Ведьма. Истоки - страница 52



— Все, Люська,теперь в люлю.

— А помыться?

— Обойдешься сегодня, пусть все там прихватится за ночь хорошенько. Небось за сутки не завоняешься. — Данила снова подхватил меня и понес обратно в спальню. — И вообще, вон Наполеон просил Жозефину не мыться перед его приездом, потому как знал мужик толк в настоящем женском аромате.

— Фу! Тогда и вши были обычным делом.

— О! Кстати, вши, испившие крови девственника, очень мощный ингридиент для зелий. Без них настоящей суточной афродизии “во грех беспамятный повергающий” не сваришь.

Данила уложил меня в кровать и, укрыв, пристроился рядом.

— Не знаю, что это, но почти уверена, что оно мне без надобности, — меня стало неумолимо клонить в сон, и, не выдержав, я с наслаждением зевнула.

— Как по мне, как раз тебе и надо, — фыркнул вечный насмешник. — У тебя же все сложно обстоит с восприятием беззаботного и ни к чему не обязывающего блуда. А так тяпнула дозу жидкой похоти, оттянулась от души, а на завтра никакие угрызения совести и моральные терзания не донимают, потому как ничего толком не вспомнишь.

— Заниматься любовью так, чтобы потом об этом и не вспомнить, считаю занятием бессмысленным, — пробормотала я сонно.

— А тебе все бы со смыслом и значением, да, василек? — хмыкнул ведьмак и приподнял мне голову, уложив на свое плечо.

— Ага. Вот у нас все со значением?

— Это неправильный вопрос, Люсь.

— Почему?

— Потому что этих “нас” двое, василек, и мы оба отдельные личности, у каждой из которой свое восприятие и… хм… чувства.

— А нас только двое? — мои глаза уже открывались с трудом.

— Женщины! — выдохнул Лукин насмешливо и чмокнул меня в висок. — Вот и спросила бы прямо.

— Я и спрашиваю.

— Нас двое, василек. Ты да я. Хочешь, Луной поклянусь?

— Нет, — я поерзала под его боком, устраиваясь удобнее, закрыла глаза окончательно и, ухмыльнувшись, пробормотала: — А трепался-то… “Страшно изменять”... “Придется только с тобой спать”, бе-бе-бе.

— Спи уже, роковая красавица моя!

12. Глава 12

Засыпала я умиротворенной и с ощущением окутавшего тепла и безопасности, а вот проснулась внезапно и с неясной тревогой внутри, сопровождаемой недоумением.

— Проснулась, хозяйка родимая! — подал голос, стоило только глаза открыть, Алька, который похоже этого и ждал, и тут же поспешил наябедничать. — Ведьмак твой, хозяйка, гостей без тебя принимает, водит их на казну твою буркалы свои пялить, да без спросу лапать злато-серебро с каменьями самоцветными. А Никифор их мало того, что пустил, так еще и оставил самих без догляду.

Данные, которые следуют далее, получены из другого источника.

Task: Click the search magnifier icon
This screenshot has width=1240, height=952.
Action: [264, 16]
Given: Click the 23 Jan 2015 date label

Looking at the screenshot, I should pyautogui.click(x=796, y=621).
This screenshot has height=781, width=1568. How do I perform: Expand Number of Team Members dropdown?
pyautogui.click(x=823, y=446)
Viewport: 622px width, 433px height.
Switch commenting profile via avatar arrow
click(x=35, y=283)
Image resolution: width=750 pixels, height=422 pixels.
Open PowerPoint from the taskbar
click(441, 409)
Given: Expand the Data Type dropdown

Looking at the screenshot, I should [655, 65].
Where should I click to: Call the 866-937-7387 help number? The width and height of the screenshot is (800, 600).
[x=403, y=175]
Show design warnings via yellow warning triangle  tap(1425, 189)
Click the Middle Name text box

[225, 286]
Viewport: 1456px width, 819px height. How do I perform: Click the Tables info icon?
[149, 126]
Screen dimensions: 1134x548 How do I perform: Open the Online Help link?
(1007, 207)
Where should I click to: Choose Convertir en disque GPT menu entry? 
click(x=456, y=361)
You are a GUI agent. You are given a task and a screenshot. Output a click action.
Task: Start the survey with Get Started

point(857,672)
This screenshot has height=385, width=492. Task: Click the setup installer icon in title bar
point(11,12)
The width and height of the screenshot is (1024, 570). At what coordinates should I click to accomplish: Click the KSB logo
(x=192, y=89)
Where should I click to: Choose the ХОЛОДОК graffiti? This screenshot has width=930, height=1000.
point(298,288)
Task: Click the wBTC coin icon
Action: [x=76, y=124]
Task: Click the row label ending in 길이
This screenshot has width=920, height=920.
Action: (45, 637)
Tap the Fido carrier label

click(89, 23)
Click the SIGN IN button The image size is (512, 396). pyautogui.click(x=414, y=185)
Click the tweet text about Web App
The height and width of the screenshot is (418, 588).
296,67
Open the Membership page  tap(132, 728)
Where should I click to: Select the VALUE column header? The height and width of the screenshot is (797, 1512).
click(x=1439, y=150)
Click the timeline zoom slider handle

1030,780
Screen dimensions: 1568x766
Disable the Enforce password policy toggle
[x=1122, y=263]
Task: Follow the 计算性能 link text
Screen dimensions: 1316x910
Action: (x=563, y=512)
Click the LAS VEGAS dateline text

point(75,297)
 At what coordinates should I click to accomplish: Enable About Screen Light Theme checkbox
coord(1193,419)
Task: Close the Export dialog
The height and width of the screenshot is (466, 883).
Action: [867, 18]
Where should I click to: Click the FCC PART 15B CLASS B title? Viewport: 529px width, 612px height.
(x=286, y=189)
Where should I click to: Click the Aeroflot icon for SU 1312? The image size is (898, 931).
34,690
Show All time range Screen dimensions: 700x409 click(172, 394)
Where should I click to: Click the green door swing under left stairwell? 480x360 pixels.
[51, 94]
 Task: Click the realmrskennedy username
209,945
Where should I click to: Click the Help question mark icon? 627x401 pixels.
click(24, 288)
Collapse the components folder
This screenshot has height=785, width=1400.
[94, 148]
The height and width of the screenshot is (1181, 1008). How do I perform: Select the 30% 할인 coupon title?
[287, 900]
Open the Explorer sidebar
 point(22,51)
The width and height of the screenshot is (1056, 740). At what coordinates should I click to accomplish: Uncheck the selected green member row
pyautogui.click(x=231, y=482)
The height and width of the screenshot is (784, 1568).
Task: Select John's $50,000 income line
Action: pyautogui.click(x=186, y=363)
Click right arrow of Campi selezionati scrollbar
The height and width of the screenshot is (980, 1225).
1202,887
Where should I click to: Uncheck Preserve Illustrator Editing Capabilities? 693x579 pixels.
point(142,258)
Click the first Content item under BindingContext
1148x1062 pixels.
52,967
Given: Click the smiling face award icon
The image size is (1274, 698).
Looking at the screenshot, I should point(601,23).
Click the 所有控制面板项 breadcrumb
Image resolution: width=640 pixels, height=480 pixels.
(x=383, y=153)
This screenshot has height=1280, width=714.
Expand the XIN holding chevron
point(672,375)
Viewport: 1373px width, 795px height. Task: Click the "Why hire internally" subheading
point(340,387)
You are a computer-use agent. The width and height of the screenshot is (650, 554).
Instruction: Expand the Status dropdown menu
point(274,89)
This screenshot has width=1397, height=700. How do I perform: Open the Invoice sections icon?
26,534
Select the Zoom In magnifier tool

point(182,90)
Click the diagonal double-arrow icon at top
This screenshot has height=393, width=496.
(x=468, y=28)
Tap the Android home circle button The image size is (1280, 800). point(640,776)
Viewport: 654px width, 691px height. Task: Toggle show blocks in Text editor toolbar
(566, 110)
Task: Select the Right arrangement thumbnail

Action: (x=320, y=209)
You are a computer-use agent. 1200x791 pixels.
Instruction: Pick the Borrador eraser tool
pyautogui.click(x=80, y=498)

— То от того, что хозяйка сама велела Лукину продажей казны своей нежеланной заняться, лябзя ты бредкий! — пробасил домовик с другой стороны кровати.

— Хозяйка велела! — передразнил его слуга. — А ты на что у нас в дому тогда обретаешься, коли хоть одним глазком за пришлецами не следишь? Службы своей не исполняешь, мухоблуд бородатый!

— Ах ты, потатуй зряшный! Это я-то службы не исполняю? У меня все в дому в порядке, на своих местах да в чистоте, а у тебя вон хозяйка опять хворая и калеченная! Мордофиля ты бредкий, а не слуга!

— Не мое в том прегрешение! Она меня сама не берет никуда!

— У нас гости? — я со стоном села на кровати, не заморачиваясь на этот раз уже на запрет препирательств. Это, судя по всему, все равно, что пытаться приказать Земле прекратить вращаться.

— Ага! Мало нам было одного татя беззаконного, диспашера этого с руками загребущими, так ведьмак еще одного привел. Стра-а-ашного такого! — мигом переключился Алька. — Зыркает так, что руки-ноги у меня отнимаются, а в груди все дрожит-дрожит. Защити, хозяйка, твоего слугу преданного в твоем же дому сил лишают!